Obat ini sangat efektif untuk menurunkan tekanan darah dan lazim digunakan ketika
menangani hal-hal darurat terkait hipertensi. Obat ini bisa diberikan melalui intravena
dan efek maksimalnya dapat dicapai dalam 30 menit. Dikarenakan obat ini
menyebabkan hilangnya ion potassium, obat ini juga dapat mempengaruhi
berkurangnya insulin dalam darah, sehingga menyebabkan glukosa darah dan aritmia.
Studi kasus prospektif acak telah dilakukan di Emergency Medical Service of Public
Health Institution Center “Zivinice”, dimana kami menganalisa 120 pasien pengidap
penyakit jantung terkait hipertensi dan diabetes. Kami mengikutsertakan 120 pasien
pengidap hipertensi dan diabetes mulai dari Februari hingga akhir Juli 2016. Data yang
dianalisa adalah: usia, jenis kelamin, indeks massa tubuh, analisa tingkat tekanan darah
arteri, perubahan karakteristik laboratorium, dan analisa elektrokardiografi. Dari ketiga
kelompok pasien tersebut, tingkat maksimal tekanan darah ketika pasien sampai di
ruang IGD dapat disimpulkan, dimana rata-rata tingkat tekanan darah arteri adalah
173/113 mmHg. Menurut analisa dari ketiga kelompok pasien ini, tidak ada perubahan
statistik tingkat kejadian aritmia yang signifikan setelah dilakukan tindakan dengan
furosemide. Dengan hasil pengamatan ketiga kelompok pasien ini sebagai acuan, rata-
rata perubahan glukosa darah setelah tindakan dengan furosemide adalah 0,7 mmol/L.
Furosemide aman digunakan untuk penanganan hipertensi pada pasien pengidap
diabetes. Obat ini tidak memicu kenaikan kadar glukosa dalam darah.

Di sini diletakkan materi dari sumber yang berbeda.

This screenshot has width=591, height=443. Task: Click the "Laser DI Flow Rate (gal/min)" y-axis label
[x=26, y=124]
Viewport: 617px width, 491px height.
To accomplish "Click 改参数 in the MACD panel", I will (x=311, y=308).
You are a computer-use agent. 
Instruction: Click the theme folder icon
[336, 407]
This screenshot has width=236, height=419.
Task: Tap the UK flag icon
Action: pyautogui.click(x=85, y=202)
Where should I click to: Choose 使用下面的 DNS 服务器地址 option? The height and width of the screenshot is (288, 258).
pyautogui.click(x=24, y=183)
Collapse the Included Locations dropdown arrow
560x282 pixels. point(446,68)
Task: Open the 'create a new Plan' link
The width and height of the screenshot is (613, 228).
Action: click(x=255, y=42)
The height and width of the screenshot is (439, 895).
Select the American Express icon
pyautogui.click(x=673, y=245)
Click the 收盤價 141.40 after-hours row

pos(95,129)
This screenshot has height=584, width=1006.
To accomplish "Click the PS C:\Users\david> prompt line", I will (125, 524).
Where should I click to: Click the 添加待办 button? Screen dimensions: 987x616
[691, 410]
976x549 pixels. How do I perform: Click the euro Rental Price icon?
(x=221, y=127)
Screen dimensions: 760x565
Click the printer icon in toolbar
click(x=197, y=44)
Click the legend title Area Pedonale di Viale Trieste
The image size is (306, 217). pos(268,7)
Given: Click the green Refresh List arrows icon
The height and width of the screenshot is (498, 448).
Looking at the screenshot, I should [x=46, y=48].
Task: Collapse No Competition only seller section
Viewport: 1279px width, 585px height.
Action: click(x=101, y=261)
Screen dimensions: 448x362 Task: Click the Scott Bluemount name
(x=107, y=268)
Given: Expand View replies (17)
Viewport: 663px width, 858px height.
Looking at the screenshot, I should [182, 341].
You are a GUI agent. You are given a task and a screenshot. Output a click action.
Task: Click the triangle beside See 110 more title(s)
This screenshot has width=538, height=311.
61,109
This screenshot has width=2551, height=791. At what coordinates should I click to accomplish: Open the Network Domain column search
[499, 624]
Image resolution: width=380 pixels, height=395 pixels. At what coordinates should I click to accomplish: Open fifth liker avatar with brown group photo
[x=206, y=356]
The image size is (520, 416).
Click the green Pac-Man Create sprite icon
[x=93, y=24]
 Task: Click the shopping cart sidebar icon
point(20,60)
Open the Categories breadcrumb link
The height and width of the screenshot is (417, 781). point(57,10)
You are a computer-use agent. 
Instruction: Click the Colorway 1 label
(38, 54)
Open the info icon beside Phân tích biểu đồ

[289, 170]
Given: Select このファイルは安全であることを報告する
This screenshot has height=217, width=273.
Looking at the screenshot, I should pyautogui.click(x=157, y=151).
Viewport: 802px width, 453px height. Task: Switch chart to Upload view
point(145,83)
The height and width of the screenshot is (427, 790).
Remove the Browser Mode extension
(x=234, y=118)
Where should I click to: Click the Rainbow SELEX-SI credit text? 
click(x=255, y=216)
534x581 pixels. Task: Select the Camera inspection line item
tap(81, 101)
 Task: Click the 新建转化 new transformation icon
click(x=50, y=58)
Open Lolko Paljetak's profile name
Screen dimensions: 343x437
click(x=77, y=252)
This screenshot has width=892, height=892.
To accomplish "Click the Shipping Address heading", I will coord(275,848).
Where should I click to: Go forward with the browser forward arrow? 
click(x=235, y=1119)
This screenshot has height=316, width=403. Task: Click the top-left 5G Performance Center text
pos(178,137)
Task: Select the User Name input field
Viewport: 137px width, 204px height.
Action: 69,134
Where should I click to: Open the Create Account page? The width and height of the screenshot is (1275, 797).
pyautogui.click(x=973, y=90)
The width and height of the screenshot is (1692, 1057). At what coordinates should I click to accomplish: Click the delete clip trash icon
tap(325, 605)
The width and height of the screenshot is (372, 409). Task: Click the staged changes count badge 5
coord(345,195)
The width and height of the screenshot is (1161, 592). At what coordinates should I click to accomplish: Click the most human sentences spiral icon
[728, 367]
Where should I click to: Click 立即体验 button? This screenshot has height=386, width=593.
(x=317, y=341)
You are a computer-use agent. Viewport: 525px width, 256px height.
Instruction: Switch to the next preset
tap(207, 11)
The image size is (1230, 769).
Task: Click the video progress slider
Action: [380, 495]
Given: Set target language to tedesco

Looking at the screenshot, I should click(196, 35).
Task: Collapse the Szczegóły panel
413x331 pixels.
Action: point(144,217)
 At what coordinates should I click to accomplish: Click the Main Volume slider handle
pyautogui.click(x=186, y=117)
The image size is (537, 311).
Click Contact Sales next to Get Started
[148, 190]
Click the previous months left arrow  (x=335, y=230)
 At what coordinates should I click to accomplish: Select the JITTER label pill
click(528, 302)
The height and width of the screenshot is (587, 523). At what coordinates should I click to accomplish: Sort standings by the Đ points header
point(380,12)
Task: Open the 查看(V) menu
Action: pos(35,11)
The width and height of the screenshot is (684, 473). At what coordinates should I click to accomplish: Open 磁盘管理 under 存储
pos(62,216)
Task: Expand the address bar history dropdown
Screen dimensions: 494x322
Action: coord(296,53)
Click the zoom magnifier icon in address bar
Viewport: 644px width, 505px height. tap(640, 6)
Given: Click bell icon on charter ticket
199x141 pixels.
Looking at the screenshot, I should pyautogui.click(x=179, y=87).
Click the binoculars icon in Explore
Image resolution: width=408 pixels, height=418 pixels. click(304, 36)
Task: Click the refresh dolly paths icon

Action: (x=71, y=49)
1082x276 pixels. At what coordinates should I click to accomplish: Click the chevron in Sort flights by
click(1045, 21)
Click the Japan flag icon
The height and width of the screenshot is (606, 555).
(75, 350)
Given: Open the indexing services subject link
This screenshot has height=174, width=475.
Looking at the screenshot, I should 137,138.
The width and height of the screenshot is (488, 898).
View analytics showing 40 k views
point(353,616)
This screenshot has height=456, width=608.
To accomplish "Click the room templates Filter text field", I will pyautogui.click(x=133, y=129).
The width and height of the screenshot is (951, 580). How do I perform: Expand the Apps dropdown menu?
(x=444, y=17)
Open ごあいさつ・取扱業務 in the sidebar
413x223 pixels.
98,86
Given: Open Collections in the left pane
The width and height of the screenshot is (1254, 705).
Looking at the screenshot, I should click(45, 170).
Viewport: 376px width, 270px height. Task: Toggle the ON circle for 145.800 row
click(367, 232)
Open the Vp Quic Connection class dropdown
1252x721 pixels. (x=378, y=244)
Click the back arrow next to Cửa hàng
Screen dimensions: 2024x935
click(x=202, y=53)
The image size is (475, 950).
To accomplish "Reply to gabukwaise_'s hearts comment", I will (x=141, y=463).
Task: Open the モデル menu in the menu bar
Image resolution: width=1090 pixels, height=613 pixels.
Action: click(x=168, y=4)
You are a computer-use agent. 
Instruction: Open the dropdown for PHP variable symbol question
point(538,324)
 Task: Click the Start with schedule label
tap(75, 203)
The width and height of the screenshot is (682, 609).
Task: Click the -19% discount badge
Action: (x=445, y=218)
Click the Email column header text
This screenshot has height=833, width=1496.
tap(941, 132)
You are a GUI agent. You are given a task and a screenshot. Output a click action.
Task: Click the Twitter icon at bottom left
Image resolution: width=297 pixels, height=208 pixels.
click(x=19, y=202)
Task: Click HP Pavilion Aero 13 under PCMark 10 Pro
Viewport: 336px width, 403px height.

Kata kunci: Furosemide, Hipertensi, Diabetes, Aritmia

1. Pengenalan

Asupan potassium diterima oleh tubuh melalui makanan (50 - 100 mmol / hari) dan
didistrubiskan melalui cairan tubuh dimana mayoritas (98%) dari potassium
ditempatkan di dalam cairan sel, sementara 2% terdapat dalam cairan ekstraseluler.
Hasilnya adalah konsentrasi potassium dalam cairan sel sebesar 140-150 mmol/L dan
3,5 - 5,0 mmol/L dalam cairan ekstraseluler. Gradien konsentrasi potassium ini
terbentuk dan dipertahankan oleh pompa Na+/K+ dan daya kedap potassium oleh
membran sel [1].
Insulin mendorong kinerja pompa Na+/K+ yang meningkatkan masuknya potassium
dalam sel dengan mengurangi konsentrasi potassium dalam cairan ekstraseluler. Bila
tubuh mengalami kekurangan potassium, kondisi ini dikenal juga sebagai hypocalemia
yang mengurangi sekresi insulin dalam tubuh yang akan meningkatkan tingkat glukosa
darah. Tingkat potassium dalam tubuh juga mempengaruhi detak jantung saat
mengalami defisiensi potassium (hypocalemia) yang dapat mengakibatkan denyut
jantung menjadi cepat. Dalam ECG, defisiensi potassium muncul sebagai
supraventricular tachycardia [2].

Furosemide adalah zat diuretik yang sering digunakan untuk menangani hipertensi.
Obat ini sangat efektif untuk menurunkan tekanan darah dan lazim digunakan ketika
menangani hal-hal darurat terkait hipertensi. Obat ini bisa diberikan melalui intravena
dan efek maksimalnya dapat dicapai dalam 30 menit. Dikarenakan obat ini
menyebabkan hilangnya ion potassium, obat ini juga dapat mempengaruhi
berkurangnya insulin dalam darah, sehingga menyebabkan glukosa darah dan aritmia
[3].

Tujuan dari makalah ini adalah:

(1) Efek furosemide terkait penanganan dan krisis hipertensi.

(2) Untuk menentukan krisis hipertensi pada pasien pengidap hipertensi dan diabetes.

(3) Untuk menentukan tingkat frekuensi gangguan aritmia jantung sebelum dan sesudah
tindakan antihipertensi menggunakan furosemide.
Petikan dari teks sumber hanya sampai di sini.